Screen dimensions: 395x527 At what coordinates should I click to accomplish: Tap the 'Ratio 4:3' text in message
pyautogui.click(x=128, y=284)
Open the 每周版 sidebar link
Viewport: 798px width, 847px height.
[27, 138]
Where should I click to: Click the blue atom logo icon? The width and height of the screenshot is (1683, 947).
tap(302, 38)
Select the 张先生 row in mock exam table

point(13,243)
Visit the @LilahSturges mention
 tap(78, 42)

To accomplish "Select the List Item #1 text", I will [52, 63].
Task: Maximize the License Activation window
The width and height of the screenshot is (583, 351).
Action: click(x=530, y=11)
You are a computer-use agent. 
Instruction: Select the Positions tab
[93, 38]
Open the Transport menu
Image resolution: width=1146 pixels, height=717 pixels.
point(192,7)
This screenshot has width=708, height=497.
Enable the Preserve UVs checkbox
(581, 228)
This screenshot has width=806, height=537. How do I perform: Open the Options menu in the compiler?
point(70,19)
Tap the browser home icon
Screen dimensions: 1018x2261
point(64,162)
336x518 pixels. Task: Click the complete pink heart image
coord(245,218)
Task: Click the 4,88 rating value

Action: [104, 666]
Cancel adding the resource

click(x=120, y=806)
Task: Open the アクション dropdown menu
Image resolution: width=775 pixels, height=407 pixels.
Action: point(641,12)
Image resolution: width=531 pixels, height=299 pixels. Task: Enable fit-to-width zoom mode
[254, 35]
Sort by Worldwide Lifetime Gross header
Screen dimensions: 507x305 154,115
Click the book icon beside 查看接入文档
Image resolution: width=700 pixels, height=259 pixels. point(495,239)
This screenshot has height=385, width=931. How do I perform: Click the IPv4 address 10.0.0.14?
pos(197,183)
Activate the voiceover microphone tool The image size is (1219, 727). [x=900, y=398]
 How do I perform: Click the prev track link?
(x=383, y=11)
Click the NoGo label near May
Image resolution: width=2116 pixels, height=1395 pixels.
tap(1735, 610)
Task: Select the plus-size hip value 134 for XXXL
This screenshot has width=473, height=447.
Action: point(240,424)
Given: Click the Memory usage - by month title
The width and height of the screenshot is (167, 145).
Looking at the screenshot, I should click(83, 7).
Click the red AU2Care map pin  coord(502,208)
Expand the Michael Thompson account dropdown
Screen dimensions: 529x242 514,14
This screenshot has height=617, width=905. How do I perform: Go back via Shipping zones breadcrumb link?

## What you need to do
Output the part of the listing that opens with the line containing "will [52, 63]." and closes with the line containing "pos(197,183)" as a JSON list of strings, one string per line, with blank lines left out.

## Written response
[
  "To accomplish \"Select the List Item #1 text\", I will [52, 63].",
  "Task: Maximize the License Activation window",
  "The width and height of the screenshot is (583, 351).",
  "Action: click(x=530, y=11)",
  "You are a computer-use agent. ",
  "Instruction: Select the Positions tab",
  "[93, 38]",
  "Open the Transport menu",
  "Image resolution: width=1146 pixels, height=717 pixels.",
  "point(192,7)",
  "This screenshot has width=708, height=497.",
  "Enable the Preserve UVs checkbox",
  "(581, 228)",
  "This screenshot has width=806, height=537. How do I perform: Open the Options menu in the compiler?",
  "point(70,19)",
  "Tap the browser home icon",
  "Screen dimensions: 1018x2261",
  "point(64,162)",
  "336x518 pixels. Task: Click the complete pink heart image",
  "coord(245,218)",
  "Task: Click the 4,88 rating value",
  "Action: [104, 666]",
  "Cancel adding the resource",
  "click(x=120, y=806)",
  "Task: Open the アクション dropdown menu",
  "Image resolution: width=775 pixels, height=407 pixels.",
  "Action: point(641,12)",
  "Image resolution: width=531 pixels, height=299 pixels. Task: Enable fit-to-width zoom mode",
  "[254, 35]",
  "Sort by Worldwide Lifetime Gross header",
  "Screen dimensions: 507x305 154,115",
  "Click the book icon beside 查看接入文档",
  "Image resolution: width=700 pixels, height=259 pixels. point(495,239)",
  "This screenshot has height=385, width=931. How do I perform: Click the IPv4 address 10.0.0.14?",
  "pos(197,183)"
]